川谷絵音が振り返る2020年の音楽シーン

川谷絵音(Photo by Yuuki Oohashi)


TikTok/SNS発のヒットを振り返る

―あと2020年に大きかったのは、やはりTikTokですよね。「国内バイラルチャート」にはその影響が色濃く出ています。

川谷:オレンジスパイニクラブの「キンモクセイ」や、優里の「かくれんぼ」とかは完全にTikTokの影響ですよね。みんな弾き語りして、本人もYouTubeで弾き語りのやり方を教えたり、「近いアーティスト」みたいな感じ。瑛人くんもそうだけど「真似できる」みたいな。しかも、「香水」はMVまで真似しやすかった。それってなかなかないことじゃないですか? それを意図して作ったわけじゃないだろうけど、あれをチョコレートプラネットが真似することで、もう一段階バズッたと思うんです。“ドルチェ&ガッバーナ”っていう歌詞も大きかったけど、「MVも真似できる」っていうのがなかったら、ここまでのヒットにはなってなかった気がします。弾き語りもしやすいし、いろんな意味でハードルが低かったんですよね。優里の曲も弾き語りで、みんな家にいたから弾き語りが伸びて、実際に会えないからTikTokで共有するようになって、TikTokへの投稿が伸びる。あとは「THE FIRST TAKE」ですかね。これもYouTubeを見る時間が増えたことと関連しているはずで、YouTubeチャンネルの名前を冠した曲名がランキングに入るなんて、2019年までにはなかったわけだから。
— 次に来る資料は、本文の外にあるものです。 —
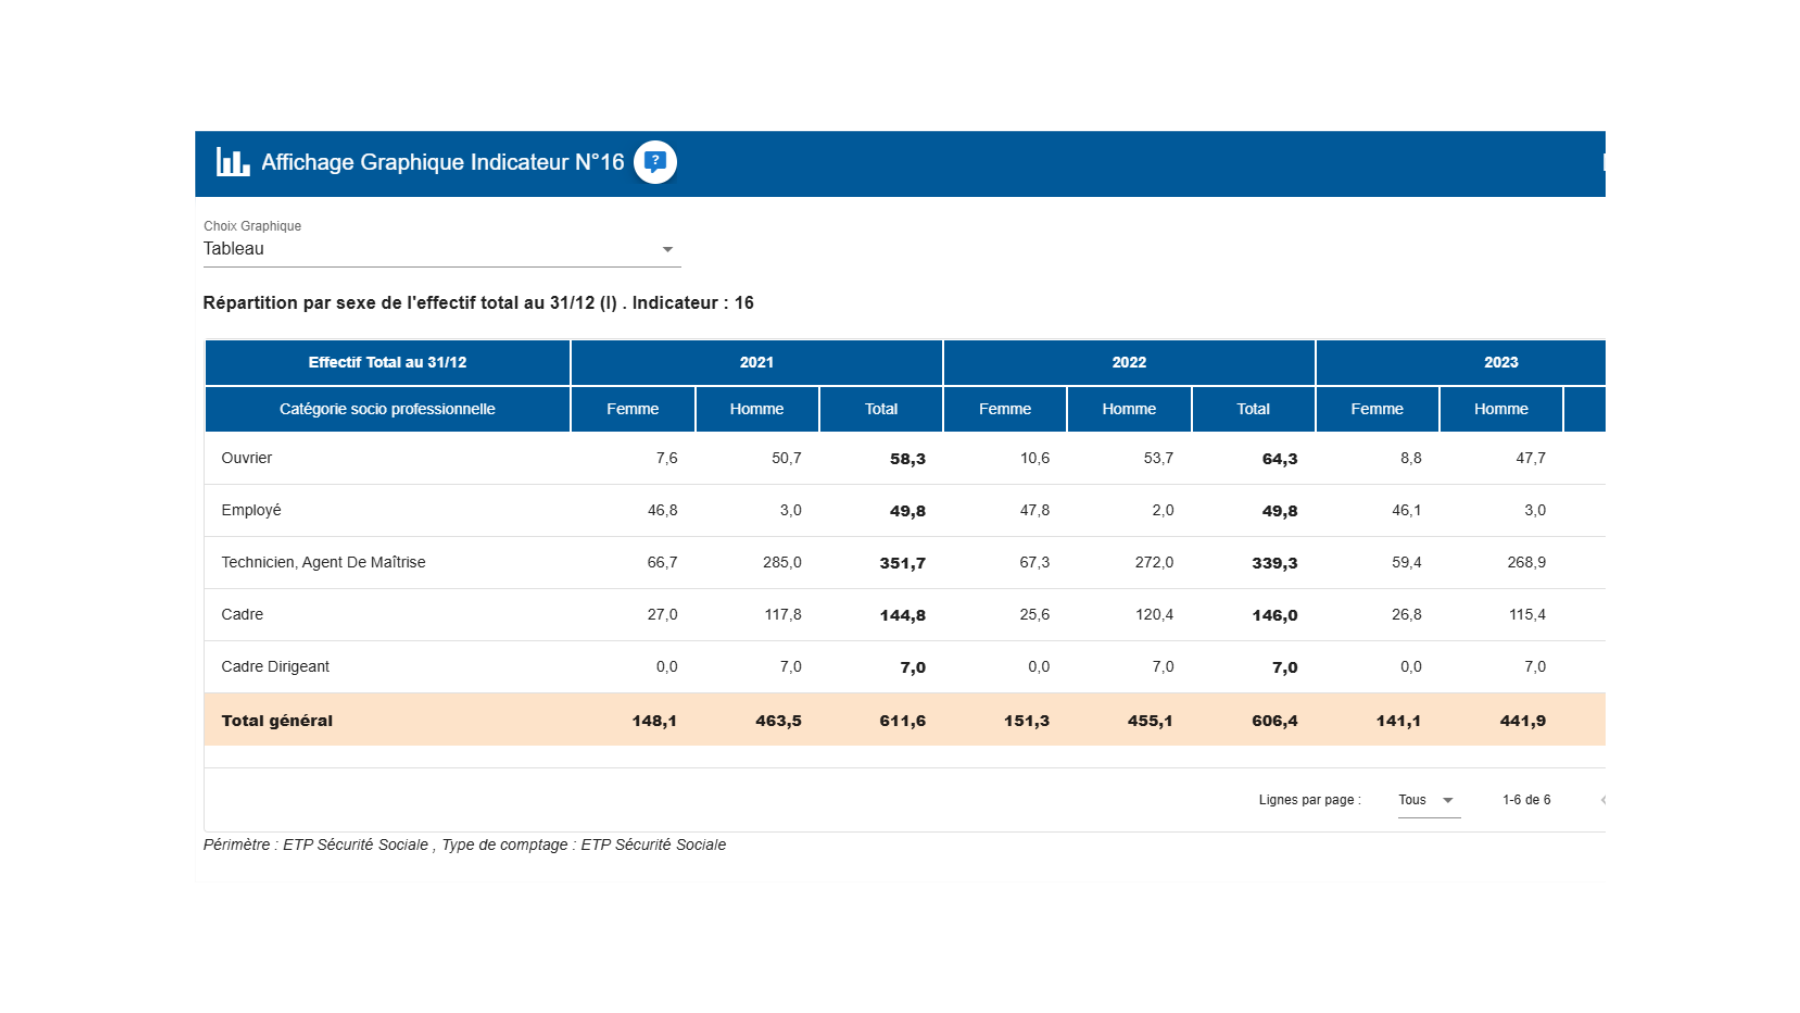Image resolution: width=1800 pixels, height=1013 pixels.
Task: Click the bar chart icon in header
Action: point(232,162)
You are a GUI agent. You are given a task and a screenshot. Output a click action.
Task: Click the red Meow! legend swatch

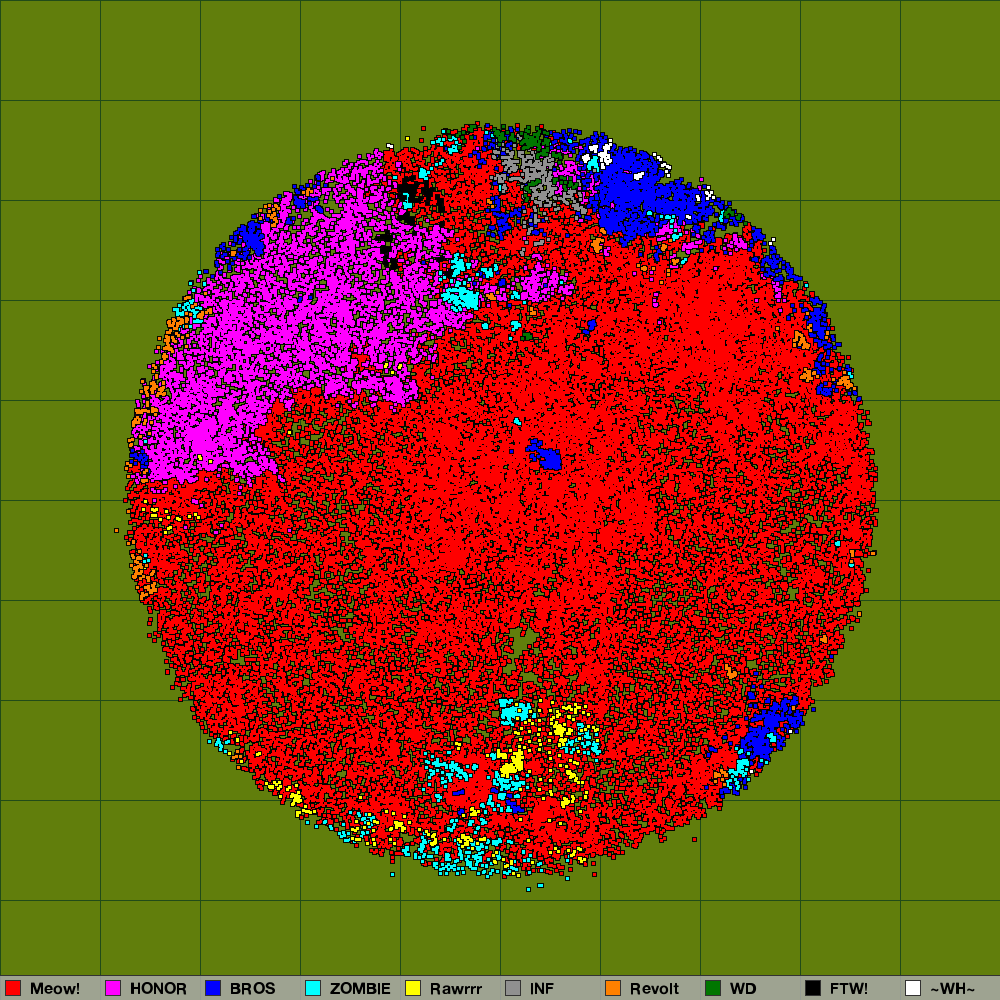point(13,988)
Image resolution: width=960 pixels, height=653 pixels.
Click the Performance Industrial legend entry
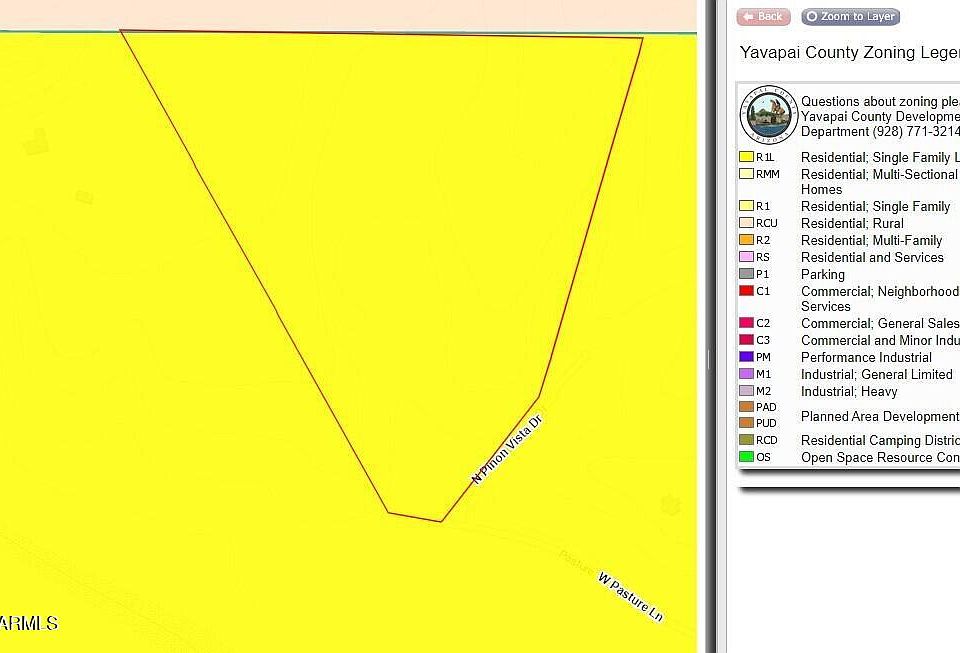coord(866,357)
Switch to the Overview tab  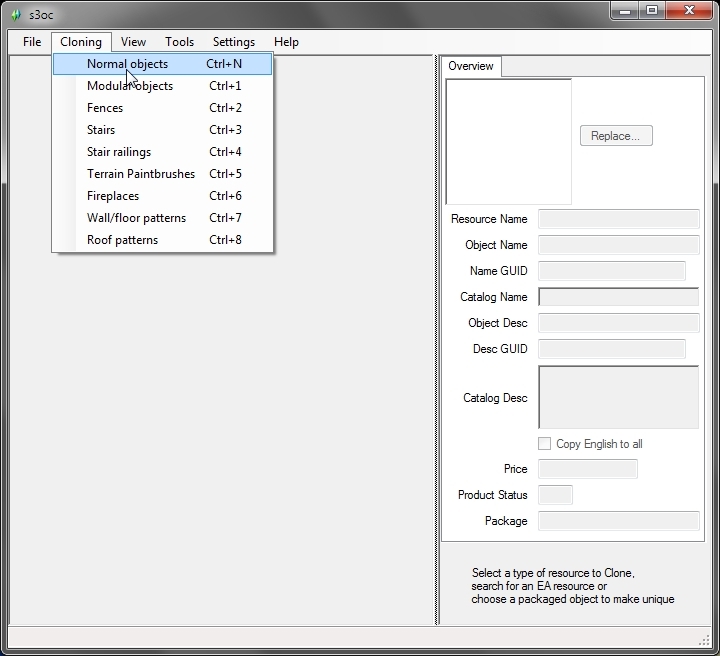(470, 66)
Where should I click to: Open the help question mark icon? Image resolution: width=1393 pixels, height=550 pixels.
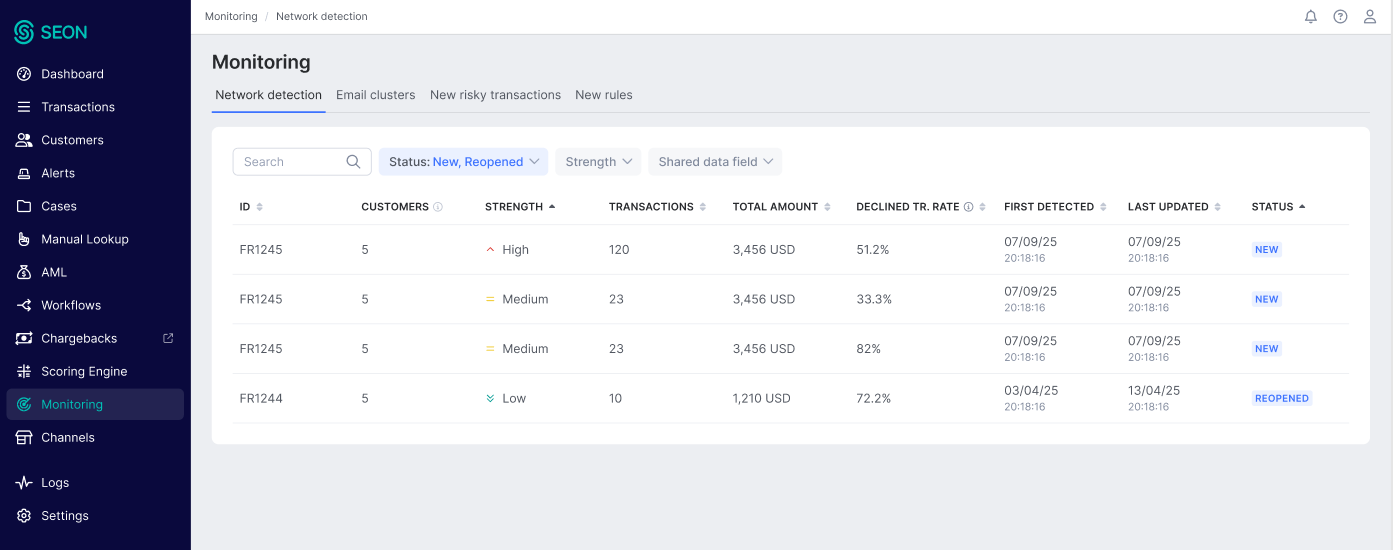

―DISH//の「猫」が3位で、同じ曲の「猫~THE FIRST TAKE ver.~」が5位ですからね。

川谷:コロナじゃなかったら、こんなことになってなかったかもしれないですよね。それに、「THE FIRST TAKE」も芸人さんが真似したりするじゃないですか?

―コロナでテレビの仕事がなくなった芸人さんがYouTubeをやり始めて、音楽ネタをやるようになったことの影響も大きそう。

川谷:そうですね。みんなテレビよりYouTubeを見てる時代で、もしかしたら、テレビの人よりてんちむの方が知名度が上かもしれない。





―特定の世代はそうでしょうね。

川谷:あと聴かれてるのは、オシャレに自分の生活を彩る音楽みたいな。インスタのストーリーズがそうですけど。

―「国内でSpotifyからInstagramストーリーズに最もシェアされた楽曲」の17位に、indigo la Endの「夏夜のマジック」が入っています。

川谷:不本意ですね(笑)。



―あははははははは。

川谷:でもこれ、独特のランキングですよね。くるりが入ってたり、フジファブリック「若者のすべて」が入ってたり(7位)。でもやっぱり、跳ねてるノリの曲が多い。ミッドテンポで、オシャレで、BGMにしやすい曲が多い気がします。きのこ帝国の「クロノスタシス」(18位)もオシャレじゃないですか? SIRUP「LOOP」(20位)もそうだし……アース・ウィンド・アンド・ファイアーの「September」(14位)が入ってるのはよくわからないけど(笑)。まあでも、やっぱりオシャレさが大事なんですよ、インスタは。自分のオシャレさをアピールする場所じゃないですか? インスタグラマーがシェアしてたらシェアする、みたいなのもありますし。




―2位と3位のVaundyや藤井風に関してはどうですか?

川谷:どっちも和製R&Bっぽい感じではありますよね。Vaundyの方がポップス寄りで、藤井くんはYaffleが絡んでたりもするから、もっと音楽的に一貫してるなって。藤井くんはテレビも出ないし、配信だけじゃなくてフィジカルも売れてるから稀有な存在ですよね。男性のシンガーソングライターでちゃんと人気があって、それが泡ではないというか、ちゃんと実物がある感じがします。Vaundyは「東京フラッシュ」が一番今っぽいというか、R&Bっぽいから、やっぱりオシャレさだなって思うけど、「napori」もTikTokで流行り始めてるし、それだけ来てるんでしょうね。Spotifyの再生数もすごく多いし。この2人って全然タイプが違うのに並べて語られることが多くて、男性シンガーソングライターも増えてきてるなって思います。